— QUERO LASANHA.
Aquêle anteprojeto de mulher — quatro anos, no máximo, desabrochando
na ultraminissaia — entrou decidido no restaurante. Não precisava de
menu, não precisava de mesa, não precisava de nada. Sabia
perfeitamente o que queria. Queria lasanha.

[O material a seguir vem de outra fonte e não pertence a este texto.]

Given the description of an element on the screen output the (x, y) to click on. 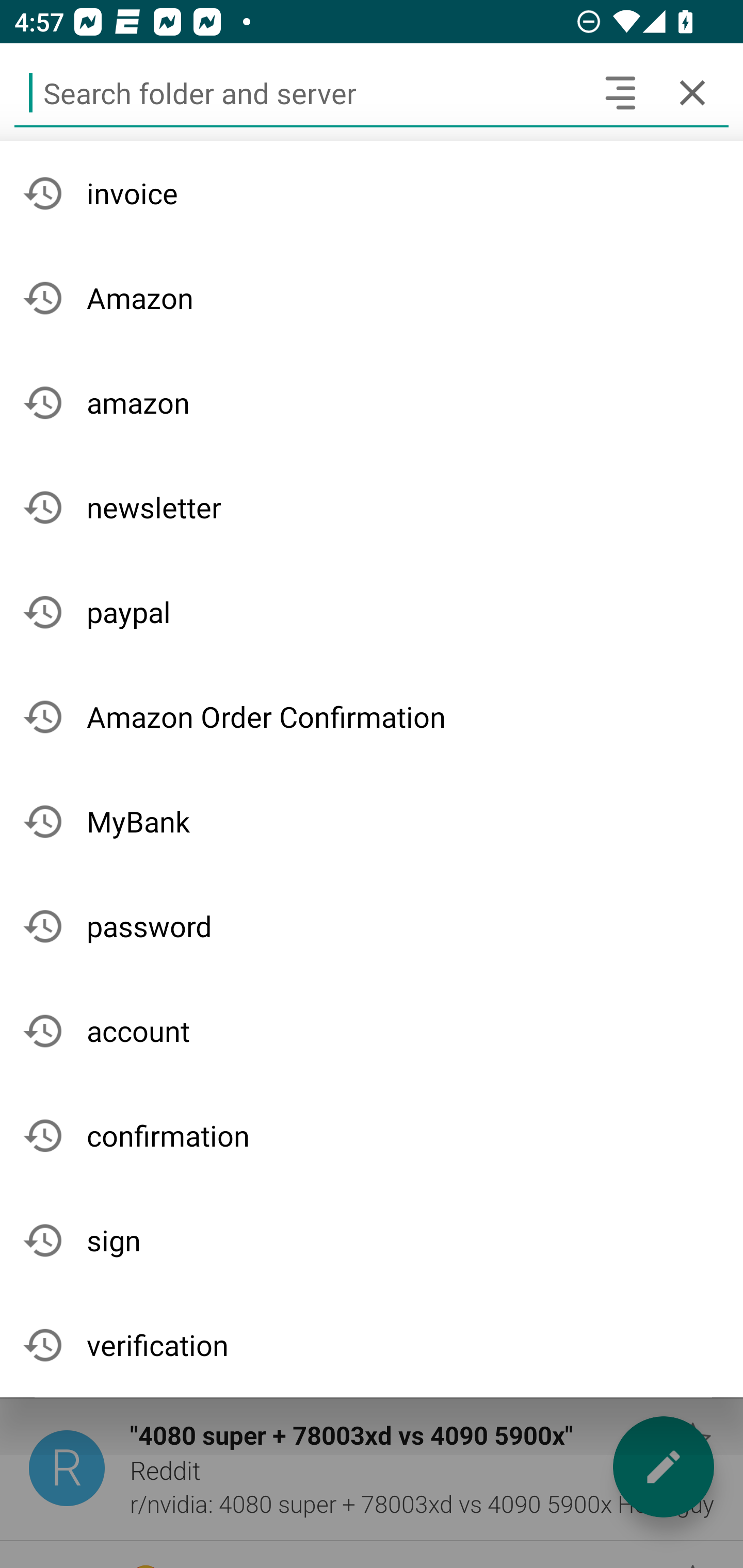
   Search folder and server (298, 92)
Search headers and text (619, 92)
Cancel (692, 92)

O pai, que mal acabara de estacionar o carro em uma vaga de milagre,
apareceu para dirigir a operação-jantar, que é, ou era, da
competência dos senhores pais.
— Meu bem, venha
cá.
— Quero lasanha.
— Escute aqui,
querida. Primeiro, escolhe-se a mesa.
— Não, já escolhi.
Lasanha.
Que parada — lia-se na cara do pai. Relutante, a garotinha
condescendeu em sentar-se primeiro, e depois encomendar o prato:
— Vou querer
lasanha.
— Filhinha, por que
não pedimos camarão? Você gosta tanto de camarão.
— Gosto, mas quero
lasanha.
— Eu sei, eu sei
que você adora camarão. A gente pede fritada bem bacana de camarão.
Tá?
— Quero lasanha,
papai. Não quero camarão.
— Vamos fazer uma
coisa. Depois do camarão a gente traça uma lasanha. Que tal?
— Você come camarão
e eu como lasanha.
O garçom aproximou-se, e ela foi logo instruindo:
— Quero uma
lasanha.
O pai corrigiu:
— Traga uma fritada
de camarão pra dois. Caprichada.
A coisinha amuou. Então não podia querer? Queriam querer em nome
dela? Por que é proibido comer lasanha? Essas interrogações também
se liam no seu rosto, pois os lábios mantinham reserva. Quando o
garçom voltou com os pratos e o serviço, ela atacou:
— Môço, tem
lasanha?
— Perfeitamente,
senhorita.
O pai, no contra-ataque:
— O senhor
providenciou a fritada?
— Já, sim, doutor.
— De camarões bem
grandes?
— Daqueles legais,
doutor.
— Bem, então me vê
um chinite, e pra ela... O que é que você quer, meu anjo?
— Uma lasanha.
— Traz um suco de
laranja pra ela.
Com o chopinho e o suco de laranja, veio a famosa fritada de
camarão, que, para surprêsa do restaurante inteiro, interessado no
desenrolar dos acontecimentos, não foi recusada pela senhorita. Ao
contrário, papou-a, e bem. A silenciosa manducação atestava, ainda
uma vez, no mundo, a vitória do mais forte.
— Estava uma coisa,
hem? — comentou o pai, com um sorriso bem alimentado. — Sábado que
vem, a gente repete... Combinado?
— Agora a lasanha,
não é, papai?
— Eu estou
satisfeito. Uns camarões tão geniais! Mas você vai comer mesmo?
— Eu e você, tá?
— Meu amor, eu...
— Tem de me
acompanhar, ouviu? Pede a lasanha.
O pai baixou a cabeça, chamou o garçom, pediu. Aí, um casal, na mesa
vizinha, bateu palmas. O resto da sala acompanhou. O pai não sabia
onde se meter. A garotinha, impassível. Se, na conjuntura, o poder
jovem cambaleia, vem aí, com fôrça total, o poder ultrajovem.
Carlos Drummond de Andrade
Texto extraído do livro “O poder ultra jovem”, Ed. José Olympio – Rio de Janeiro, 1972, pág. 3.